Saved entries
—————
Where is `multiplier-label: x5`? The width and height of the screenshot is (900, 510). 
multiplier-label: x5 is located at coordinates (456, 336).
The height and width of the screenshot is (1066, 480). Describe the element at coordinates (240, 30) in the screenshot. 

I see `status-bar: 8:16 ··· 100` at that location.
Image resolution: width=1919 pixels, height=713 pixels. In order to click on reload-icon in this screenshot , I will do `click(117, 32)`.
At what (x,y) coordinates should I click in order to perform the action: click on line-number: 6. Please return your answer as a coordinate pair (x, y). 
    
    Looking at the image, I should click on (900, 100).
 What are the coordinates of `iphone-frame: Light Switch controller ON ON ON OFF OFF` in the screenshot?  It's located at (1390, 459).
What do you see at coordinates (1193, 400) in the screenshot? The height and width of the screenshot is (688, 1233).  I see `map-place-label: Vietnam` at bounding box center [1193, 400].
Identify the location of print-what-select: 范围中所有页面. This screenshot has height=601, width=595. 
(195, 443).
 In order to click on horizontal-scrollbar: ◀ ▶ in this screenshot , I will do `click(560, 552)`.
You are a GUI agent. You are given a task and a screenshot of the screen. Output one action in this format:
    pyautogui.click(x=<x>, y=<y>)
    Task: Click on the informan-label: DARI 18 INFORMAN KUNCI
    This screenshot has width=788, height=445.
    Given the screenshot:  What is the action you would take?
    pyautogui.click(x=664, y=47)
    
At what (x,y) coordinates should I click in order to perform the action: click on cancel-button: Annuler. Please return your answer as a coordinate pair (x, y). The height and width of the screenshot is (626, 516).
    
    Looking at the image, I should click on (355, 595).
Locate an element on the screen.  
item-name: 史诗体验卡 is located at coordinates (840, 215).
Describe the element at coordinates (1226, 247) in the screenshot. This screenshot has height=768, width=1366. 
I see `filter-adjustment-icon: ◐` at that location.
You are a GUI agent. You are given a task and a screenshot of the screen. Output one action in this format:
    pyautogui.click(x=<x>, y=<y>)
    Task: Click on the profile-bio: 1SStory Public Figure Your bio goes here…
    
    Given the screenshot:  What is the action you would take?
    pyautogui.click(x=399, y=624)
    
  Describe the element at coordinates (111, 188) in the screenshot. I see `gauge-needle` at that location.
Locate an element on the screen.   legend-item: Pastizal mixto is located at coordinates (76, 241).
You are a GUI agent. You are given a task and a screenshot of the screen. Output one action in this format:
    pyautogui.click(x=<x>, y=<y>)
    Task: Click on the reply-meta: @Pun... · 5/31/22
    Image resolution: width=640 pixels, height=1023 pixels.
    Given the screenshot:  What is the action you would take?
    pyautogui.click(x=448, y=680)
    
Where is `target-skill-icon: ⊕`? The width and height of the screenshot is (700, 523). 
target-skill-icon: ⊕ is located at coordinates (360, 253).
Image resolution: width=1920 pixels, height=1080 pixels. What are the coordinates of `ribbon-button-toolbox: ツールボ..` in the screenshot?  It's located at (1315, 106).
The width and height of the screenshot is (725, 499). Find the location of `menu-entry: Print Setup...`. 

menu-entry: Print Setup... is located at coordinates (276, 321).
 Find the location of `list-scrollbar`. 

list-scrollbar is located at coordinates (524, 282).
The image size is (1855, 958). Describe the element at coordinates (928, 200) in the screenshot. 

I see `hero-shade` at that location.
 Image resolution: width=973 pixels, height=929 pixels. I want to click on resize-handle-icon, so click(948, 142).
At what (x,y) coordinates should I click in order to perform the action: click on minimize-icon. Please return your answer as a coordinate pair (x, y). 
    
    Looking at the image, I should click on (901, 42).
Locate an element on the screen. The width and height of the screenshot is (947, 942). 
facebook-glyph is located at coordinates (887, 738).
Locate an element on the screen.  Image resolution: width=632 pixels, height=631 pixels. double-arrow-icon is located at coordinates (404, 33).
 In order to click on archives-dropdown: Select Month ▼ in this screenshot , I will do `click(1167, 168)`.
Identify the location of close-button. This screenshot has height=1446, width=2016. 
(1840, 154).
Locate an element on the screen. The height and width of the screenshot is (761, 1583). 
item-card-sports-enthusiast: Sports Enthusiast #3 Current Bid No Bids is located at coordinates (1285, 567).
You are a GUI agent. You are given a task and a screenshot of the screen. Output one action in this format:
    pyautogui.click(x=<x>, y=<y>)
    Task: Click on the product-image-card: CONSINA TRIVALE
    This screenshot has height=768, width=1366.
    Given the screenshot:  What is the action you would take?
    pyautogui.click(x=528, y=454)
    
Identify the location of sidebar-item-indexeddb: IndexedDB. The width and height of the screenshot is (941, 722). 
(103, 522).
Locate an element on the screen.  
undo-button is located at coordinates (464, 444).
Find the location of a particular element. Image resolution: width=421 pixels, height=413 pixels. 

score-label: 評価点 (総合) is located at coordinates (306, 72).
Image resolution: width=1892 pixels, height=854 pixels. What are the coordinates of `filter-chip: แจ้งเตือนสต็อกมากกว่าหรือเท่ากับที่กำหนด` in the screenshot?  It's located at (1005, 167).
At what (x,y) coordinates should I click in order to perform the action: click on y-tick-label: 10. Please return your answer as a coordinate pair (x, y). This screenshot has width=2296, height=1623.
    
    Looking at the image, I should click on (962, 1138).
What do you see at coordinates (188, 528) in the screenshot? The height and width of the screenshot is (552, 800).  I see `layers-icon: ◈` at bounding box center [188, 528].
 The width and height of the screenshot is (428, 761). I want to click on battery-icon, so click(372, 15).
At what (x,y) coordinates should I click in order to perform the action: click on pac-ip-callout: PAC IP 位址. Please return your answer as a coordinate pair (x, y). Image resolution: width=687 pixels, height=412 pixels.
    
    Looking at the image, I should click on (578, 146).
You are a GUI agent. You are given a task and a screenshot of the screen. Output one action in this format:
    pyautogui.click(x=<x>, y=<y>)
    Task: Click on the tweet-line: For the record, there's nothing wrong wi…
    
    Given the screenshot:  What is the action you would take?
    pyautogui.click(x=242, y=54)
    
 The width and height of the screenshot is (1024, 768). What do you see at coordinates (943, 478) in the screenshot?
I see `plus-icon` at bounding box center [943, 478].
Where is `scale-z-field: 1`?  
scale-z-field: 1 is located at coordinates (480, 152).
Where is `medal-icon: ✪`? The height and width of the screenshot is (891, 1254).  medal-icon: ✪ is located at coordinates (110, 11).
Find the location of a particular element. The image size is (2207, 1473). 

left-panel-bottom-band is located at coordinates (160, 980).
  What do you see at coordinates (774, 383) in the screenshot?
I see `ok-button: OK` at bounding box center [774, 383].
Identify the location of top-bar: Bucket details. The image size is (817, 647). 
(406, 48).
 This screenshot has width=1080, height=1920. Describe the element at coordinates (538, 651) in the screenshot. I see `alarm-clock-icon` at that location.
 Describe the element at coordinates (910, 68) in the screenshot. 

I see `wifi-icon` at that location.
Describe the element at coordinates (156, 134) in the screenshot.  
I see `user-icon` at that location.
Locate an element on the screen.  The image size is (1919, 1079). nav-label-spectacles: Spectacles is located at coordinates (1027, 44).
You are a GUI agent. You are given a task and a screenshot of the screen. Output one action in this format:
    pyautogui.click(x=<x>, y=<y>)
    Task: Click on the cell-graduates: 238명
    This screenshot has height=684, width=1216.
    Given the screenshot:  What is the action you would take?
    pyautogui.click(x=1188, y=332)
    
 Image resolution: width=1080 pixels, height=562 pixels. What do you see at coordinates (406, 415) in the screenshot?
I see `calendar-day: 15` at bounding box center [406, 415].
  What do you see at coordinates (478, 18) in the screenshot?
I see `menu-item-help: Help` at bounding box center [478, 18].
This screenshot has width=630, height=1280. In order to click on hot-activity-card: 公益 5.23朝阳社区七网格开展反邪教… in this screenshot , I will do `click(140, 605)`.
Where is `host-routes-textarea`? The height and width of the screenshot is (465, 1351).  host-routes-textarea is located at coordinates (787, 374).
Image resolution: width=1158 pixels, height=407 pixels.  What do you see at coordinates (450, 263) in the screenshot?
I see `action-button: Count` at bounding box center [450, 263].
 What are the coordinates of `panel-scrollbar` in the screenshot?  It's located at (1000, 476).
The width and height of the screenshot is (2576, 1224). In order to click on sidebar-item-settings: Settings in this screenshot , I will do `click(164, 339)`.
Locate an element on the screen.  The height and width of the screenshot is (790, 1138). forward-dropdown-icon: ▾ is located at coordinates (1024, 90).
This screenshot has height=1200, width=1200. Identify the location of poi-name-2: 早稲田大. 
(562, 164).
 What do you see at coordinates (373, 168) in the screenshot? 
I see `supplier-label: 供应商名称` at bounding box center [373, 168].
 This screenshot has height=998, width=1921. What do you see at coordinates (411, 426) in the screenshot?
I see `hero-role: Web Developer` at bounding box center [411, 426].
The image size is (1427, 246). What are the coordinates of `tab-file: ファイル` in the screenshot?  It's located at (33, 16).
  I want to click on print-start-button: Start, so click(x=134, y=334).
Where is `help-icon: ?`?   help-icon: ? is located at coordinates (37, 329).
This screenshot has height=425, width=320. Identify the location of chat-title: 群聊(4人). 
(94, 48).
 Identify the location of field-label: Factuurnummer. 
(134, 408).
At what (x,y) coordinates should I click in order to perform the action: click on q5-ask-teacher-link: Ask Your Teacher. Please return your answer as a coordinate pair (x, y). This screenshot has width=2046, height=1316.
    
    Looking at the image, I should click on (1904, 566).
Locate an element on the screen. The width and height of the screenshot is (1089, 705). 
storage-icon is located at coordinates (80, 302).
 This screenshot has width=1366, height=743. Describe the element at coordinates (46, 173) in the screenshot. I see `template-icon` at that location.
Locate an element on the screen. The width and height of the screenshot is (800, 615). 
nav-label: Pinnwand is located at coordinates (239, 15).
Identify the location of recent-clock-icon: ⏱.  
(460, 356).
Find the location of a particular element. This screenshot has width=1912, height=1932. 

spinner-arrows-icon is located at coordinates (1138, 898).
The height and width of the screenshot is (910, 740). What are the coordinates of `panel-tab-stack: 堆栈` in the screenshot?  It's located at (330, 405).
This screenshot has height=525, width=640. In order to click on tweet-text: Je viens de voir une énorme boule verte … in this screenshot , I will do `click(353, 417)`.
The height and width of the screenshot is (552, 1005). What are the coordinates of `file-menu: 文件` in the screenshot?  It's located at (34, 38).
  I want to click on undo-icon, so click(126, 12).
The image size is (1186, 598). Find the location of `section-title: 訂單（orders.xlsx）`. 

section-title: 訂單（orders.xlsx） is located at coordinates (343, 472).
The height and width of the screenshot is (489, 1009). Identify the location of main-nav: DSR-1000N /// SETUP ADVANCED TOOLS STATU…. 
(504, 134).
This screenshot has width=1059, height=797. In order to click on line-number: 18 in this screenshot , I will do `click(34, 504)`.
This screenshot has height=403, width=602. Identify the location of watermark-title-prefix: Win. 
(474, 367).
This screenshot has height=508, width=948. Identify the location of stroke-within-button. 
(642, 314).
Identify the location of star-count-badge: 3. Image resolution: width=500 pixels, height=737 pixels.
—————
→ Task item:
Pull out every line of the data above that contains the string "name" and list those lines.

→ Your response:
item-name: 史诗体验卡 is located at coordinates (840, 215).
This screenshot has height=1200, width=1200. Identify the location of poi-name-2: 早稲田大. 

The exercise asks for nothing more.